Riempiti di amore, di persone che ti amano per davvero, che ci saranno in ogni caso, che non ti abbandoneranno, che sono un porto dove attraccare, un vento leggero nei momenti di calura della vita, una presenza quando si è soli o disperati. L’amore è quella voce che ti sussurra: “È bello che tu ci sia!”.

Riempiti di fiducia, di fiducia in te, nelle tue possibilità, nel fatto che se ci sei vuol dire che la Vita vuole che tu ci sia e ti vuole proprio, perché sei così e non un altro o diverso.

Riempiti di fede in Dio, che non ti lascerà, che non staccherà mai il legame che ti lega a Lui.

Riempiti di cose buone: di canto (voce dell’anima), di amicizie vere, di cibi buoni, di sole, di luna, di stelle e di vento, dove puoi recuperare la tua appartenenza a questo creato di cui fai parte; di terra dove camminare a piedi nudi, di acqua che ristora, di vento che accarezza.

Riempiti di pause, di vacanze, di fermate dove ritrovarti e ricentrarti; riempiti di silenzio per ascoltare le tue voci profonde e riconoscile; riempiti di preghiera dove aprirti a Dio e innalzare i tuoi lamenti o i tuoi inni; riempiti di persone positive, belle, che ti fanno sentire bene e buono; riempiti di incontri profondi, di ricarica, di conoscenza del mistero della vita e del tuo essere; riempiti di tutto ciò che nutre la tua vita e la tua anima, che la fa vivere ed esprimere.

Queste borse non invecchiano e sono l’unico tesoro inesauribile.

 

34Perché, dov’è il vostro tesoro, là sarà anche il vostro cuore.

PERCHÉ, DOV’È IL VOSTRO TESORO, LÀ SARÀ ANCHE IL VOSTRO CUORE=questa è una legge di vita.

I tuoi affetti e le tue energie (il cuore) vanno per ciò che tu consideri prezioso. Al di là di ciò che dici; al di là di ciò che vorresti; al di là di ciò che pensi sia buono.

Se tu pensi che per te siano importanti i soldi (tesoro) tu lavorerai per accumulare, per accrescere il tuo conto, ti darai ansia per le azioni che scendono o che salgono, per l’investimento che non funziona; sarai preoccupato per il domani e per una possibile crisi; tenterai di avere di più, ecc. Le tue energie andranno tutte lì per il tuo tesoro (falso).

Se tu pensi che per te sia importante l’apparire (tesoro) le tue energie e il tuo tempo (cuore e affetti) andranno per essere sempre in forma, per il bel vestito; sarai preoccupato per l’ultima ruga o per la cellulite che avanza; sarai angosciato per l’età che lascia i segni e arrabbiato per chi, più giovane di te, è più bello.
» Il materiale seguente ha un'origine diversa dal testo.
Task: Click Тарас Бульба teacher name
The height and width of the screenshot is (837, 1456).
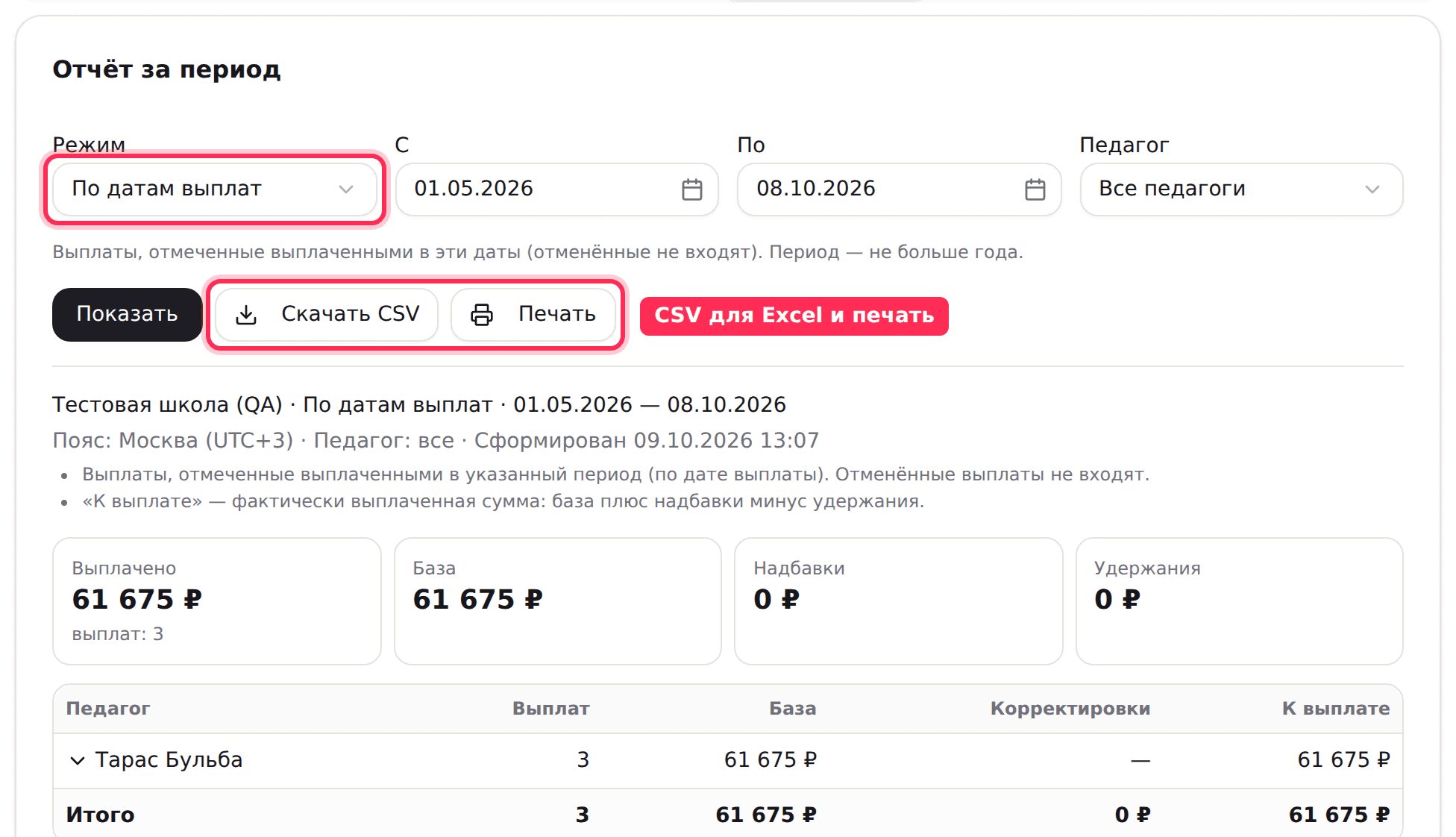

Sarai furente e diventerà un tarlo chi parla male di te e per chi getta fango sulla tua reputazione. Le tue energie (cuore) vanno per ciò che consideri importante (tesoro).

Qual è la cosa a cui pensi di più? Qual è la cosa che più brami, desideri, vorresti? Quello è il tuo tesoro. Non so se riuscirai ad averlo ma le tue energie (cuore) saranno polarizzate lì.
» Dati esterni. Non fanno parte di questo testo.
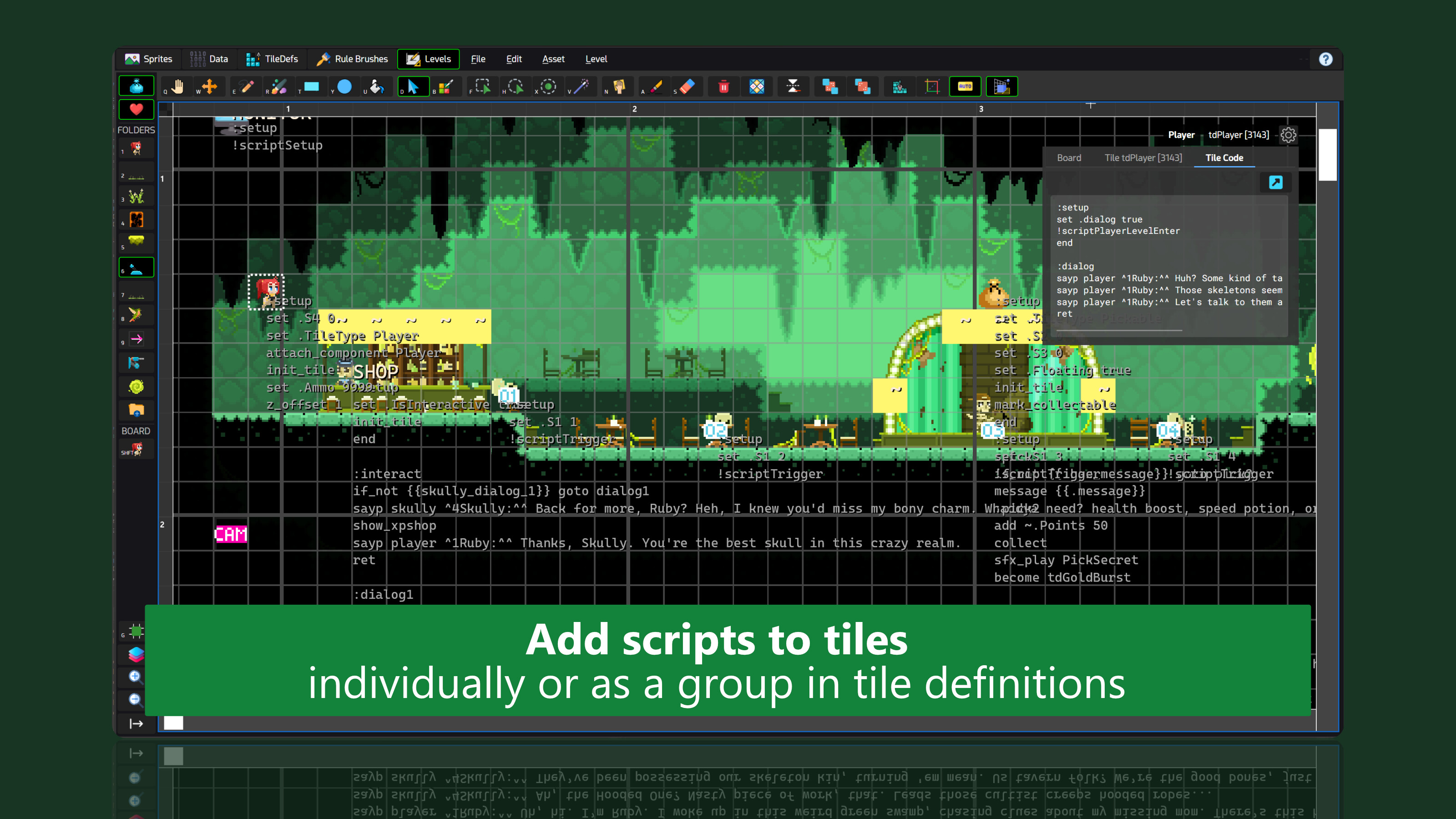Image resolution: width=1456 pixels, height=819 pixels.
Task: Switch to the TileDefs tab
Action: point(273,59)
Ma vale sempre la pena di chiedersi: “Ma è un tesoro per cui vale la pena di vivere? Ha senso?”. Vivi solamente per quel tesoro per il quale saresti disposto a morire.

Un uomo corse incontro ad un monaco che passava per il villaggio: “Dammi la pietra, la pietra preziosa!”. Il monaco gli chiese: “Di quale pietra stai parlando?”. E l’uomo: “Questa notte Dio mi è apparso in sogno e mi ha detto: “Domani un monaco passerà per il villaggio a mezzogiorno; ti darà la pietra che porta con sé e tu diventerai l’uomo più ricco del mondo”. Quindi, dammi la pietra”. Il monaco rovistò nel suo sacco e tirò fuori un diamante: era il diamante più grande del mondo, grande come la testa di un uomo. Poi disse il monaco: “È questa la pietra che volevi? L’ho trovata nella foresta. Prendila!”. L’uomo la prese e andò di corsa a casa sua. Quella notte però non riuscì a chiudere occhio. Il giorno seguente, di buon’ora, andò dal monaco che stava dormendo sotto un albero, lo svegliò e gli disse: “Ti restituisco il tuo diamante. Preferisco avere quella ricchezza che ti rende capace di disfarti della ricchezza”.

 

35Siate pronti, con le vesti strette ai fianchi e le lampade accese;

  1. “Siano i vostri fianchi cinti e le lampade accese” (Lc 12,35): il verbo di Lc è all’imperativo. Un verbo all’imperativo è diverso da un verbo all’indicativo, significa che l’affermazione è molto forte, molto importante. È diverso dire: “Mi prendi un bicchiere” da “Prendimi un bicchiere!”. Ma cosa significa cingere i fianchi?
  2. Lavoro. L’abito normale degli uomini era una tunica che arrivava fino ai piedi. Quando bisognava lavorare, questa tunica era di impaccio e di intralcio. Allora si prendevano i bordi, si alzavano e si cingevano alla vita.
  3. Cammino. Ma cingere i fianchi significa anche quest’altro: quando si doveva viaggiare, quando si doveva camminare, bisognava alzare la tunica altrimenti si impolverava e si insudiciava.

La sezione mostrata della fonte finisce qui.